──────── QUOTED PASSAGE ────────

The former President does not appear in the doc, but the couple’s daughters Malia and Sasha give their first interviews since they were interviewed with their parents on Malia’s July 4th birthday at a 2007 campaign event. After the children were criticized for being precocious, the Obamas vowed to shield them from the press.
Watch the 2007 interview with the Obama’s below
In the Becoming documentary, third-year Harvard student Malia, 21, seems relieved her mother “is no longer facing that same scrutiny” she endured as First Lady, while Sasha, 18, a freshman at the University of Michigan, says she is “excited for her to be proud of what she has done.” They also praise her for being able to raise them as well as she did in the public eye.
Taking Higher Ground
This is the third project the Obamas have released as part of the multi-year production deal their company Higher Ground – perhaps named for Michelle’s oft-quoted dismissal of Trumpism: “when they go low, we go high” – struck with the streaming giant in 2018. It covers “scripted series, unscripted series, docu-series, documentaries and features that highlight issues and themes ” that have always mattered to the couple.
The first, American Factory, a film that examines the culture clash when a Chinese billionaire opens a factory in a former General Motors plant in Ohio and hires 2000 locals, won the Oscar for best documentary feature this year. The second, Crip Camp, A Disability Revolution, is described on the Netflix website as the true story about how “a ground breaking summer camp galvanizes a group of teens with disabilities to help build a movement, forging a new path toward greater equality.”
Netflix viewership numbers have dominated during the COVID-19 lockdown through a buzzy slate of programming that speaks to America’s polarized alternate realities. Hillary, a rueful, four-part rumination by the woman who should have been President, contextualizes Clinton’s life story through the feminist movement. It sits in the queue with Tiger King, an eight-part docu-series about big cats in captivity and murder-for-hire plots starring protagonist Joe Exotic, a gay country singer and polygamist who ran for both the White House and Governor of Oklahoma as a libertarian.

──────── MATERIAL SHOWN ────────

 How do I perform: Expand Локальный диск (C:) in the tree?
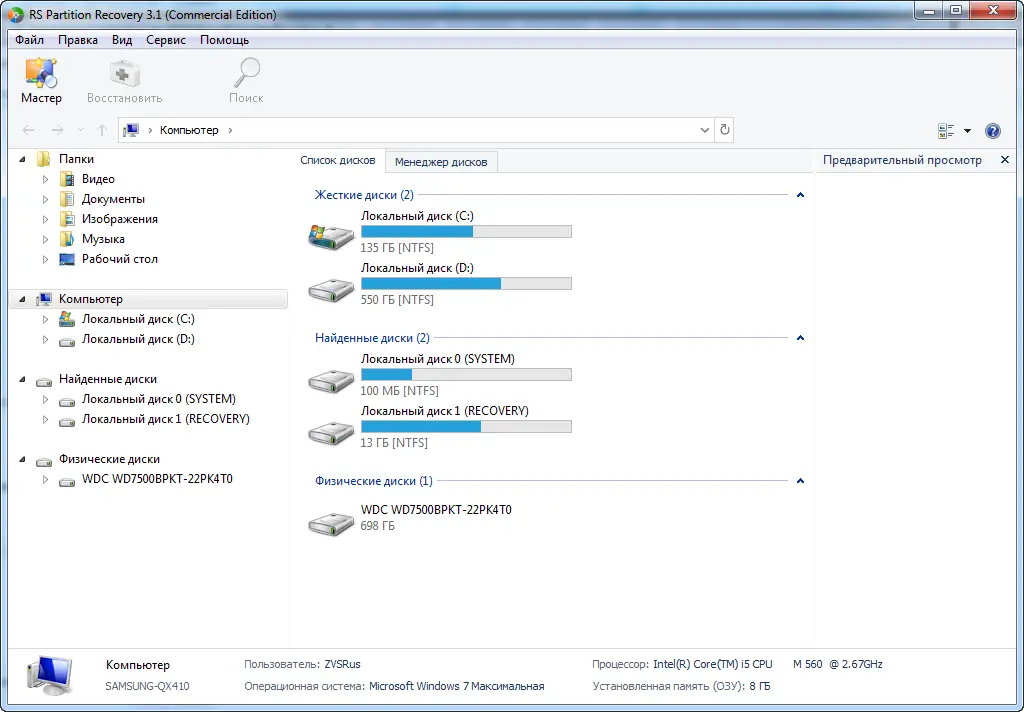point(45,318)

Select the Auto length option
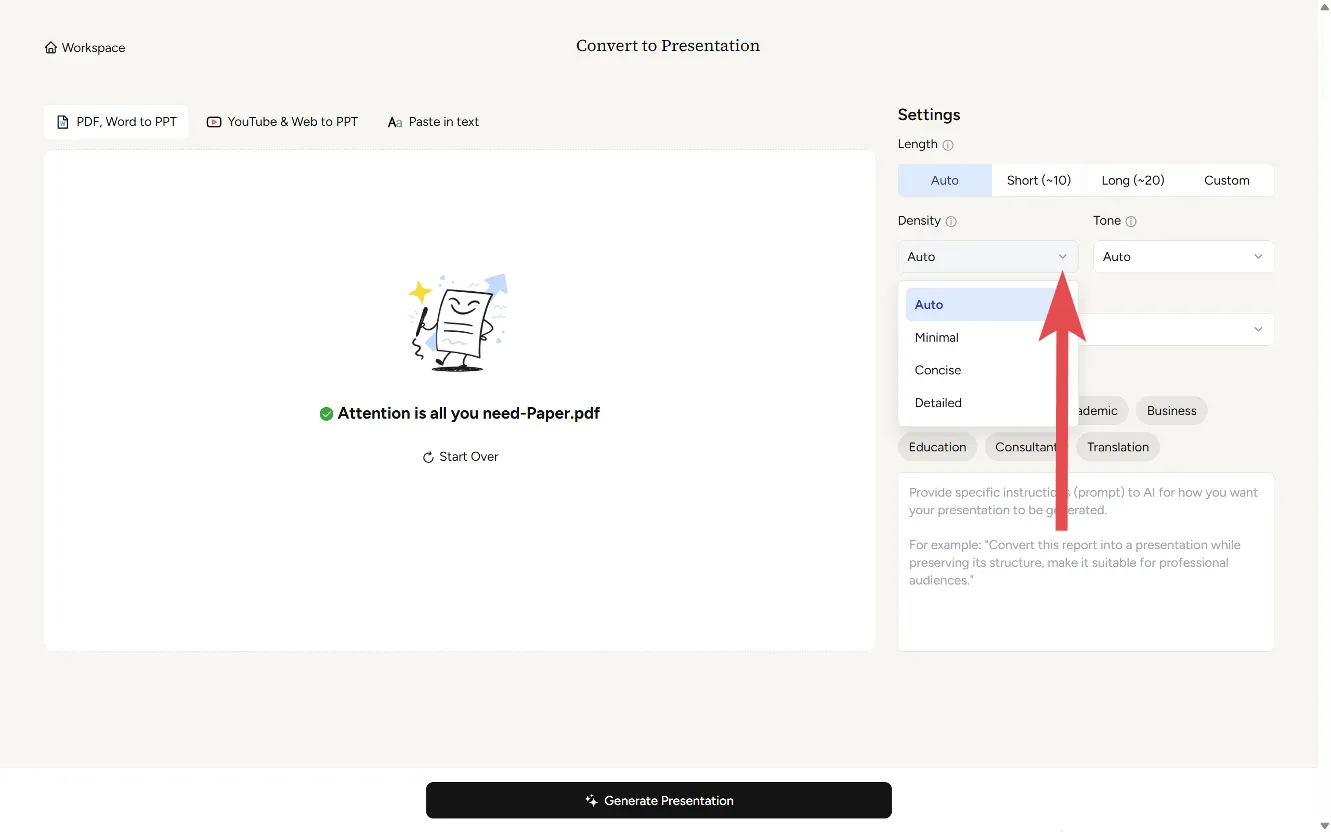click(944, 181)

────────
──────── MATERIAL SHOWN ────────

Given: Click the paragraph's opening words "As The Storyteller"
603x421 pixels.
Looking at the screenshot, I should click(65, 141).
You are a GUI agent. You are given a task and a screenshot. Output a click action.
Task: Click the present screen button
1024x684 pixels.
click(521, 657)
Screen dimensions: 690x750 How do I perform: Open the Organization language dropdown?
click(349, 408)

────────

Please continue the article on the Becoming documentary and the Obamas' Netflix projects, picking up after its final paragraph.

Ryan Murphy’s seven-part documentary Hollywood mines salacious tales of historical and fictional characters in the town’s post-war Golden Age as they search for sexual freedom and racial equality, while in ESPN’s The Last Dance is a 10-part documentary that follows Michael Jordan and the Chicago Bulls franchise on their fraught quest for a second three-peat during the 1997-1998 NBA season. Twitter lit up when Barack, a rabid basketball fan who gave commentary in the documentary, was identified only as a “former Chicago resident.”
Be Like Michelle
As much as the Obamas, Jordan and that other Chicago 80s and 90s success story, Oprah – who like Michelle has been touted as a possible 2020 political saviour – have become symbols of black exceptionalism, the former first couple have rejected the notion that they are somehow special. They have often said that many more members of African-American community could achieve success if they had the opportunity to pursue an education the way they did.
But just as the Gatorade ad featuring Jordan and the slogan “Be like Mike” was internalized by millions, so many more – including the current first lady Melania Trump, who has plagiarized Obama twice – want to be like Michelle.
“My journey has taught me that if we stay open – if we share what’s important to us and listen carefully to what others share about their own lives – we find our strength, and we find our community,” Obama posted on Instagram when she introduced the Becoming documentary’s trailer.” I am so grateful to everyone who has shared their story with me over the years. They have inspired me, given me strength, and helped me find my way. I hope you enjoy the film and that it reminds you of the power and importance of your own story.”